BEGIN PAGE TEXT
Starring: Liam Neeson, Maggie Grace, Xander Berkeley, Famke Janssen

Studio: 20th Century Fox

Genre: Action-Thriller

Rating: R, for violence.

Luc Besson pens and Pierre Morel directs this somewhat mindless but affecting and sweet piece about a disturbing facet of international travel.

An Ex-Special Forces operative who now works security for pop divas and other luminaries, Bryan Miller (Neeson, in a growling, vengeful portrayal), under coercion by his estranged ex-wife Lenore (Janssen, playing the closed-minded mother who only wishes her daughter to get out and see the world), allows his daughter Kim (Grace, absent most of the picture but strong in the scenes she is in) to travel to Paris, France on vacation. His fears and worries are seen as paranoia by “Lennie” (as he used to call her) and Kim, who is an aspiring singer and an admirer of the very diva (unnamed, played by Holly Valance) whose life her father saved the night before she leaves with her friend, Amanda (played by Katie Cassidy, best known on a few episodes of 7th Heaven and Supernatural).

Kim and Amanda had secretly planned to follow the great Irish band U2 on their European tour, but get the opportunity to travel the world in a much different and dangerous way than simple road and airline trips.
END PAGE TEXT
BEGIN STORED DATA
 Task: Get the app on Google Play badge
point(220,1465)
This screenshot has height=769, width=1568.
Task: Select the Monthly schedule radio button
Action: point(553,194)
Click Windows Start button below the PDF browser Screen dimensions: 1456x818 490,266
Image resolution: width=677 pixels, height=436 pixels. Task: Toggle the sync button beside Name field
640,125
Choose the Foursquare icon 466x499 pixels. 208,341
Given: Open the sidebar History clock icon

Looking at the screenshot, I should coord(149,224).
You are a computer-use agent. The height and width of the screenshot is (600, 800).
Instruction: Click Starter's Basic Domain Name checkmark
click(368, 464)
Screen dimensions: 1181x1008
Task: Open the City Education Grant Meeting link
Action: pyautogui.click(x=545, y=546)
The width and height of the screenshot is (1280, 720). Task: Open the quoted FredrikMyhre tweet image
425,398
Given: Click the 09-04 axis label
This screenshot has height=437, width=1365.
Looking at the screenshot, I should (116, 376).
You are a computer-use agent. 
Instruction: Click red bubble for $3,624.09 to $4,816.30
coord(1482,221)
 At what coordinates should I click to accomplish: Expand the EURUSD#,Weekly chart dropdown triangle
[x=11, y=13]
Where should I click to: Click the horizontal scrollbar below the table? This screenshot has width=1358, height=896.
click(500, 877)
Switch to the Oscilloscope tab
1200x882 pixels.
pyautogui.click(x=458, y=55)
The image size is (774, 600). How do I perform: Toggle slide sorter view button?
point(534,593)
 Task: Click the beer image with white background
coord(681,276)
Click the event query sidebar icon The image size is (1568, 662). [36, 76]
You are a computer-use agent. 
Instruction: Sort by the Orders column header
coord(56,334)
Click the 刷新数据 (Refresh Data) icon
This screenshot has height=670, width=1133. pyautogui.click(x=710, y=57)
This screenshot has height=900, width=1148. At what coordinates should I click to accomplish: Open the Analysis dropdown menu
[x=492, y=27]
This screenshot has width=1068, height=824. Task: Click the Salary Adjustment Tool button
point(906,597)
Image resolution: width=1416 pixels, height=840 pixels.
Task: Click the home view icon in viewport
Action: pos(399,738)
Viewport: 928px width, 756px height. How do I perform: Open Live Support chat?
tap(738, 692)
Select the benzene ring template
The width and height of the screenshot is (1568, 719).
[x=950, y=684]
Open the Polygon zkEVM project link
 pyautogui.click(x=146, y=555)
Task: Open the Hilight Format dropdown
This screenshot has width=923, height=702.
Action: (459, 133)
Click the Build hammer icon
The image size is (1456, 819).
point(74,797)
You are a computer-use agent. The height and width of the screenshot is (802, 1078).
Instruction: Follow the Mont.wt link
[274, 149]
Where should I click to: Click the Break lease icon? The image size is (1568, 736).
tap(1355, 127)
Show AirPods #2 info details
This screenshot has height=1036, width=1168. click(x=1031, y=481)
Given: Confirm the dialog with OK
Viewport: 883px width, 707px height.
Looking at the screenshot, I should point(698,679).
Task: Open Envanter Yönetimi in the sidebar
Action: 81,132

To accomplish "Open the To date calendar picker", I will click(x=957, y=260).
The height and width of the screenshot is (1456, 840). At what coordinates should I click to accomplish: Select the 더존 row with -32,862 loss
END STORED DATA
• _COMPLETE THE FOLLOWING_
• A. List the actors named on the "Starring" line of the film review.
• B. Pick up the film review where it stops and write the next few sentences.
The lines come from a separate source that has no connection to the film review.

• _RESPONSES TO THE EXERCISE_
• A. Liam Neeson, Maggie Grace, Xander Berkeley, Famke Janssen

• B.
Sometimes I just have to turn my brain off and enjoy the ride. I couldn’t do it in time to avoid the sentimentality of the first part of this movie, which goes a long way towards defining Bryan as very protective and loving of his daughter, and extremely skilled at protecting those whom he sets his mind on to protect. When he sternly promises the man in charge of kidnapping his daughter and her friend that he will find him and kill him, you really believe he can. He’s a forensics, SWAT and negotiator team all in one, though he more often chooses to negotiate with a gun or knife.

It almost seems too easy, the way Mills eliminates those who stand in his way. He can do almost no wrong, and even when it seems he does, he has a way of very quickly turning the situation to his advantage. He’s similar to James Bond, though with less diplomacy and more gunplay.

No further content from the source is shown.